New Hormone Therapy Position Statement

The North American Menopause Society (NAMS) has issued a new position statement related to recommendations for hormone therapy (HT) use in women. This topic has been debated intensely over the last decade since the publication of the Women's Health Initiative (WHI) research that was funded by the National Institutes of Health (NIH). Following this research, many women were instructed by their physician to stop taking their hormone therapy medication due to the increased risk of cardiovascular events. For more information about the background of the WHI, please click here.

This information is particularly relevant for the pelvic rehabilitation provider as many women in their perimenopausal years will experience pelvic symptoms related to a decline in hormone levels.

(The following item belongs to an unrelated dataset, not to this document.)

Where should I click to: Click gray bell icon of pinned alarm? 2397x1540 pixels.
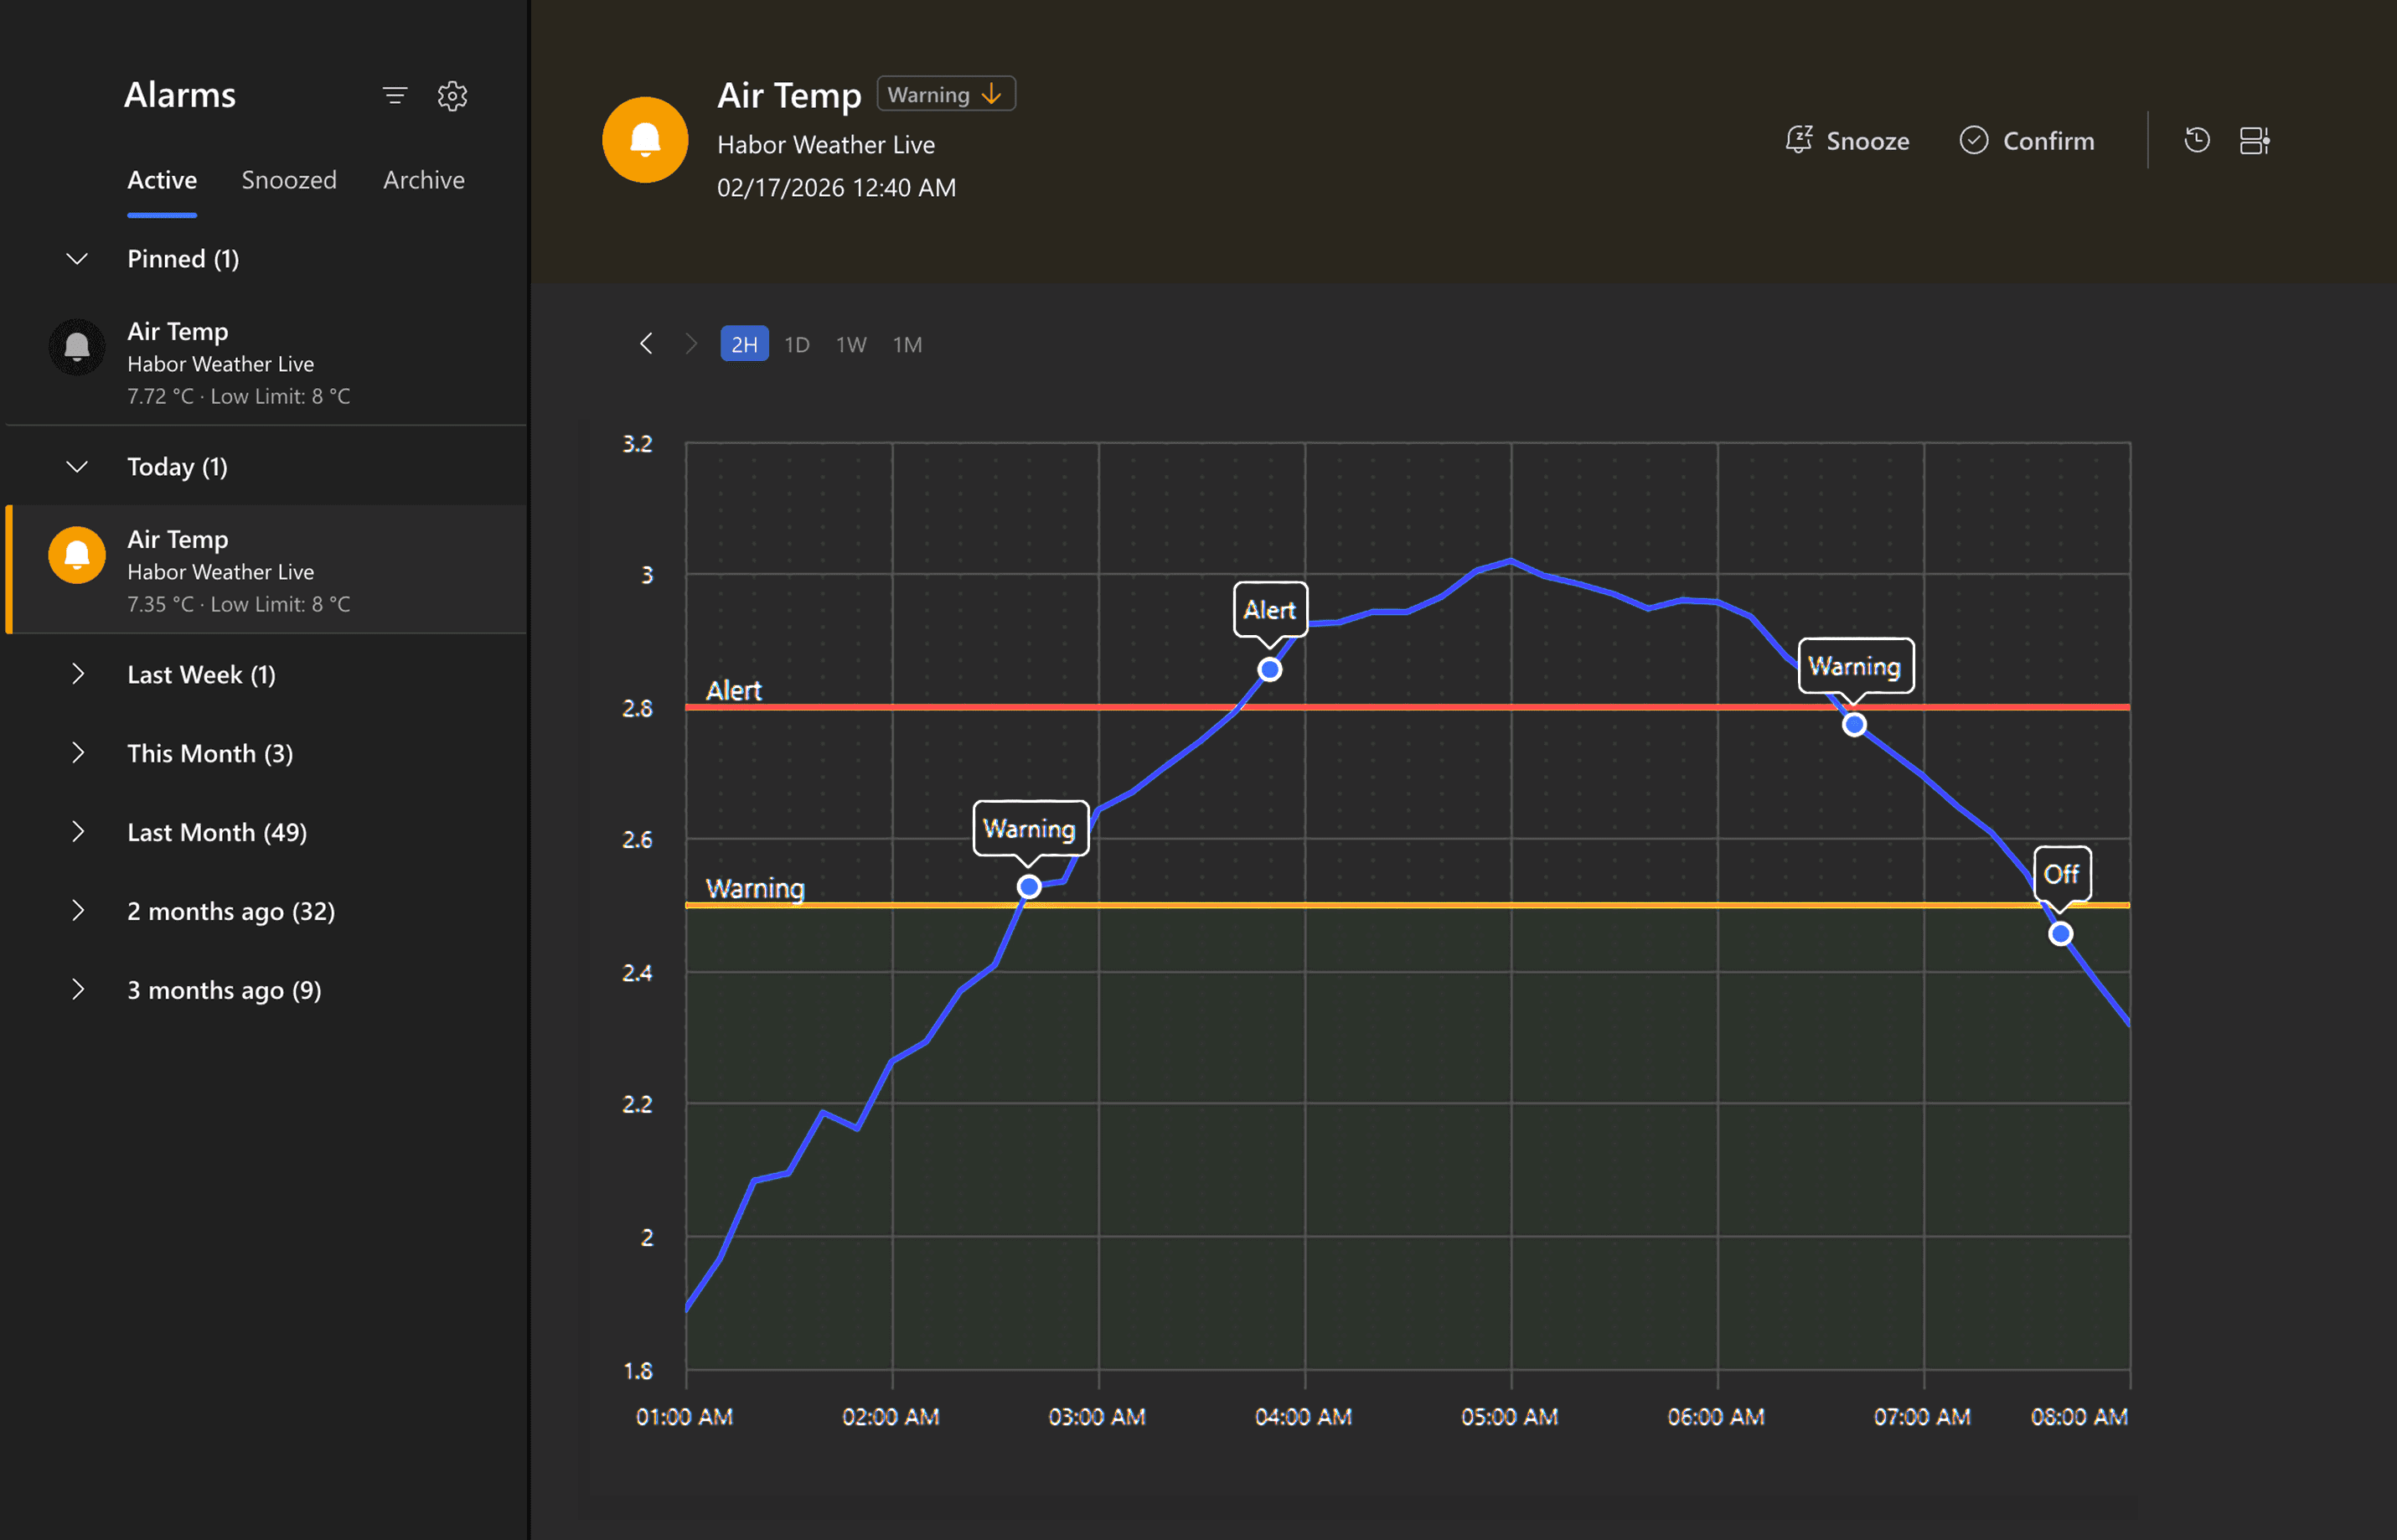pyautogui.click(x=77, y=347)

The updated NAMS guidelines state that estrogen therapy (ET) is "...the most effective treatment of moderate to severe symptoms of vulvar and vaginal atrophy..." that may include vaginal dryness, pain with penetration, and atrophic vaginitis.Although the guidelines do not recommended hormone therapy for improving libido, use of local estrogen therapy may contribute to improvement in sexual function through improved lubrication, increased blood flow and increased sensation to vaginal tissues. Local estrogen has also been demonstrated to help some women who have overactive bladder or urinary tract infections, however, systemic hormone therapy may worsen symptoms of stress incontinence.

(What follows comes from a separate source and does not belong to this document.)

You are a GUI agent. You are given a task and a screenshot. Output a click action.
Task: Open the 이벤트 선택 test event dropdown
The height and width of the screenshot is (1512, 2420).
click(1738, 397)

There are other important women's health topics in this position statement including potential benefits of hormone therapy for women who have or who are at risk for osteoporosis. The authors conclude that in healthy women ages 50-59 years old the absolute risks of HT are low. Older women who initiate use of HT or who use long-term HT are at higher risk for adverse effects. Successful implementation of hormone therapy for women depends on the route of administration, formulation of the hormones, and timing of the therapy. "Constructing an individual benefit-risk profile is essential..." when creating a plan of care for women according to the authors.

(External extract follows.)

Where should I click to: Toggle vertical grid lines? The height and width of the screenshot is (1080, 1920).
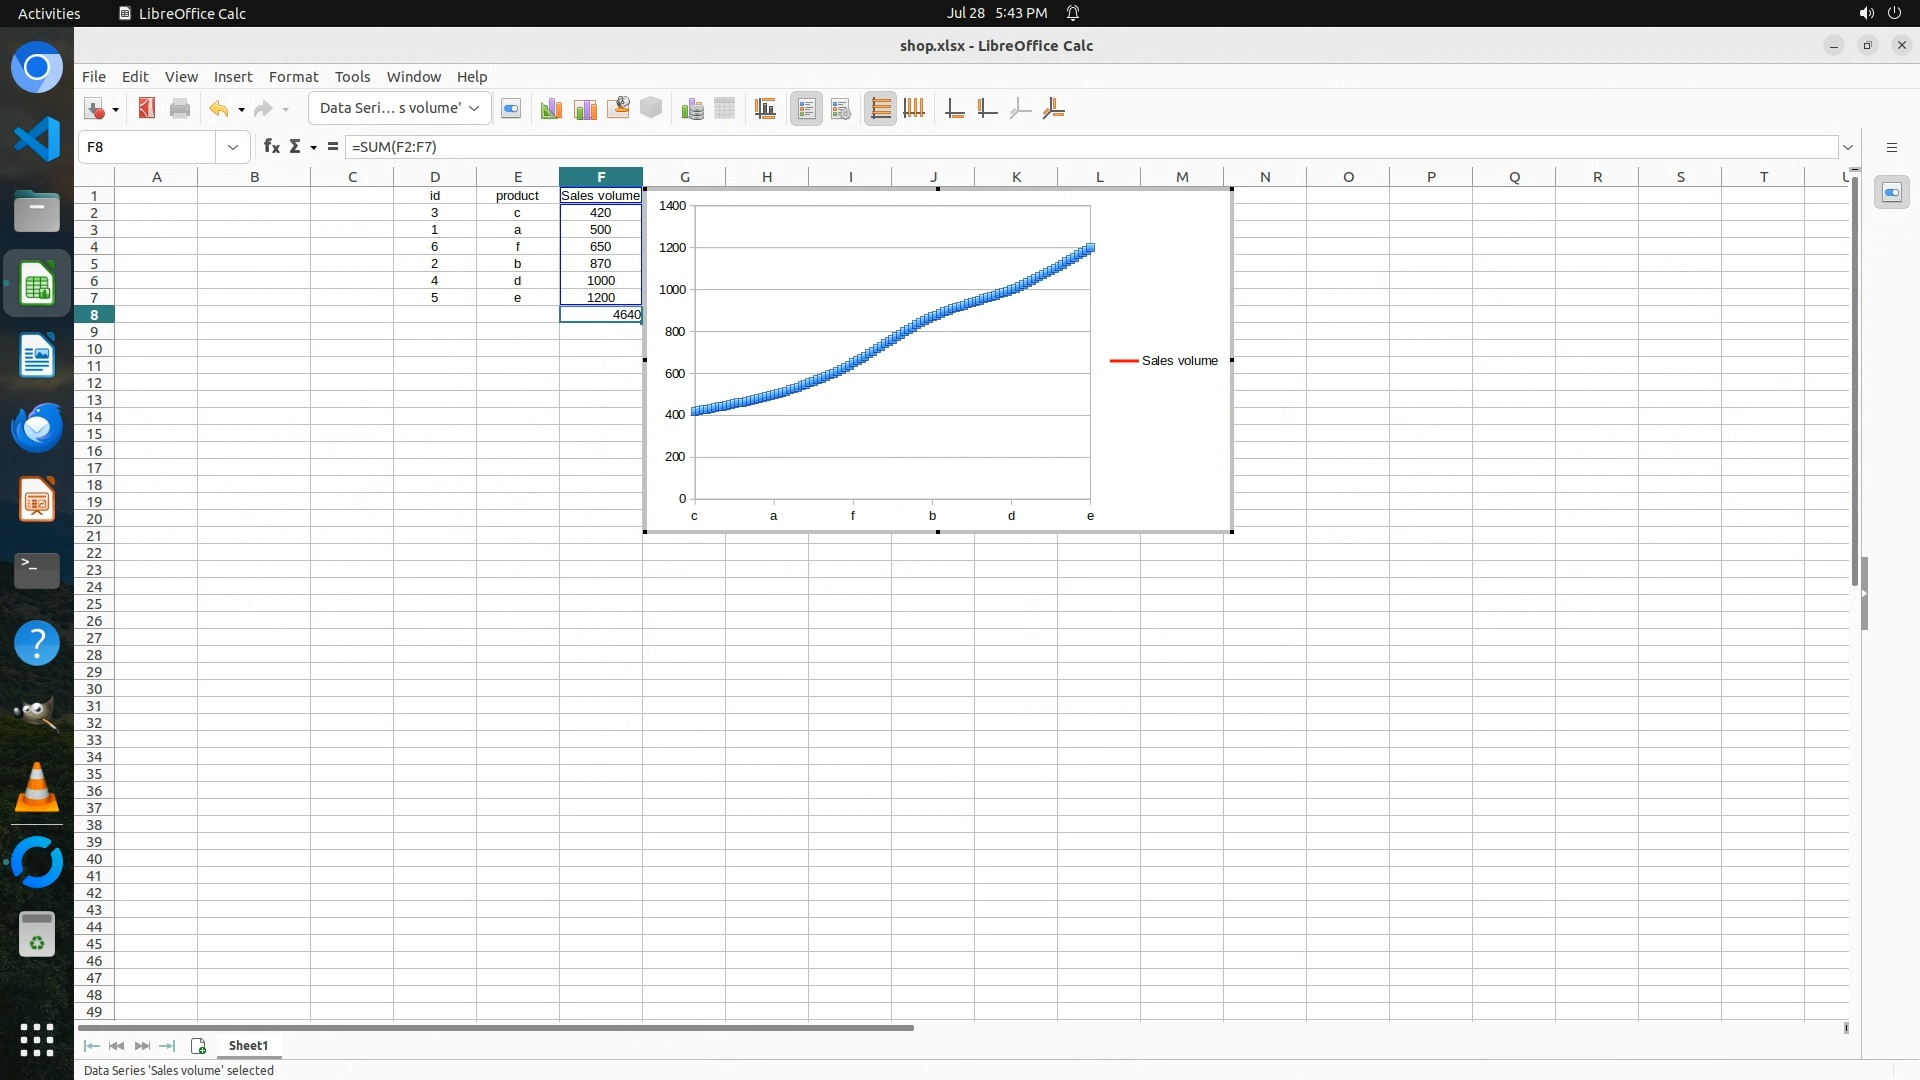(x=914, y=109)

Unless it is within your scope of practice to prescribe medications such as hormones, the above choices will be made through patient discussions with the appropriate medical provider. We can alert a physician or medical provider if there is concern about the vaginal tissue health of a woman presenting to the clinic. We can also direct patients to these new guidelines developed by the NAMS group. It is helpful to note that many women do not have a medical provider who is actively managing her hormone issues, and simply asking her about HT can lead her to communicate more effectively with her medical providers.